- President: Jorge Serrano Elías (last)
- Founded: 1957
- Dissolved: August 24, 1995
- Succeeded by: Democratic Front New Guatemala (legally)
- Headquarters: Guatemala City
- Membership (1966): 50,000
- Ideology: Centrism Liberal conservatism Social democracy (formerly) Anti-communism Reformism
- Political position: Centre-left (1957–1970s) Centre-right (1970s–1990)
- Colors: Yellow-brown, white, blue

= Revolutionary Party (Guatemala) =

Defunct political party in Guatemala

The Revolutionary Party (Partido Revolucionario, PR) was the ruling Guatemalan political party from 1966 to 1970.

The party was founded in 1957 by Mario Méndez Montenegro and saw itself as the heir of the Guatemalan Revolution of 1944. It was on the moderate left, but its opponents claimed that during the early 1960s, the country's communists adopted a policy of entryism towards the PR, which was used as justification for the coup of Enrique Peralta Azurdia.

Despite this the PR survived the coup and contested the 1966 general election, managing to gain the 50,000 members required by the military government in order to be allowed to run.
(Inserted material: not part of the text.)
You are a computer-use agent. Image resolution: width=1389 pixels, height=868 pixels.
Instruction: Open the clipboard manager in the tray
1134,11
Montenegro was initially chosen as their presidential candidate and agreed to an alliance with the military-backed Institutional Democratic Party (PID). However prior to the vote, Montenegro died and was replaced as candidate by his brother, Julio César Méndez Montenegro, a more committed reformer who repudiated the alliance with the military.
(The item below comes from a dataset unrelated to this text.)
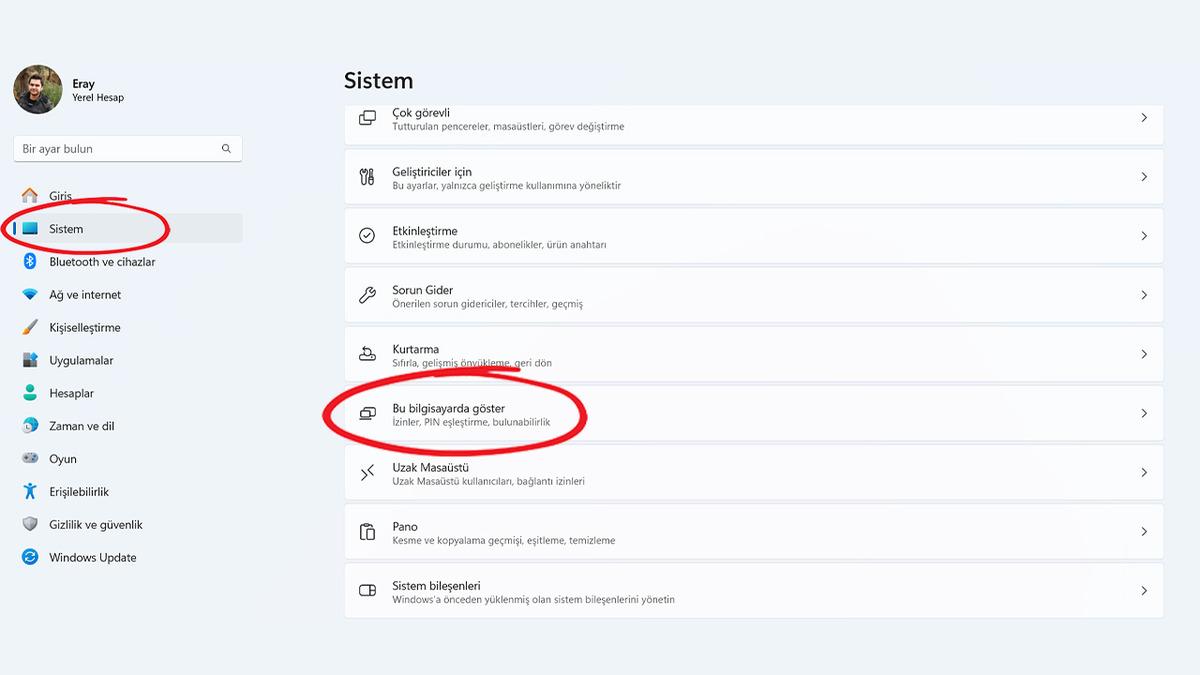Click the Bir ayar bulun search field
Image resolution: width=1200 pixels, height=675 pixels.
coord(115,149)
The younger Montenegro brother was duly elected as President, but his promised reforms were implemented poorly as despite his repudiation of any alliance, the military remained too powerful a check on his ambitions. Alongside this the government was also blighted by violence from the far right National Liberation Movement, who would go on to be the PID's running mates in their successful 1970 election campaign.
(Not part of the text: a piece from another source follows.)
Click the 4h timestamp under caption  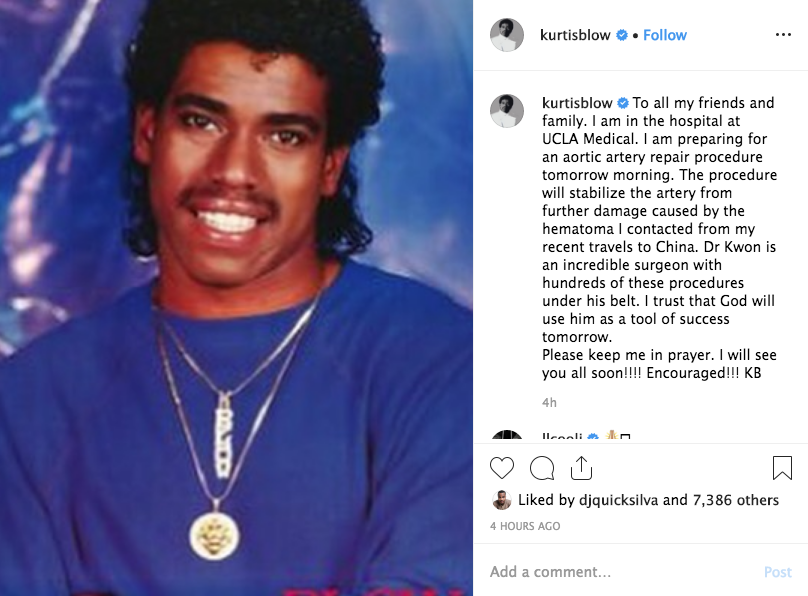(549, 403)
The PR remained an important opposition force despite not regaining the presidency, but in the later 1970s, the party moved to the right and became more well disposed towards the military to the point that they were the Institutional Democratic Party's running mates in the 1978 general election which saw Fernando Romeo Lucas García elected as President.

Francisco Villagrán Kramer became vice-president, hoping that the PR's entrance into a coalition with the pro-military party would provide a moderate counterweight but resigned in 1980 and left for the United States after disagreements within the government. Nevertheless, the coalition was maintained for 1982 when it backed Ángel Aníbal Guevara, who won a fraudulent election. The blatant fraud was one of the factors triggering a military coup which placed Efraín Ríos Montt in power.

In Constitutional Assembly elections in 1984, the PR won 10 seats. In 1985, the PR formed an alliance with the Democratic Party of National Conciliation and backed Jorge Serrano Elias in the presidential race. Serrano placed third and the alliance won 11 seats in Congress. The PR lost its influence to the point that when the 1990 election was held, the party captured only one seat in the Congress. That seat was subsequently lost and the PR faded from Guatemalan politics.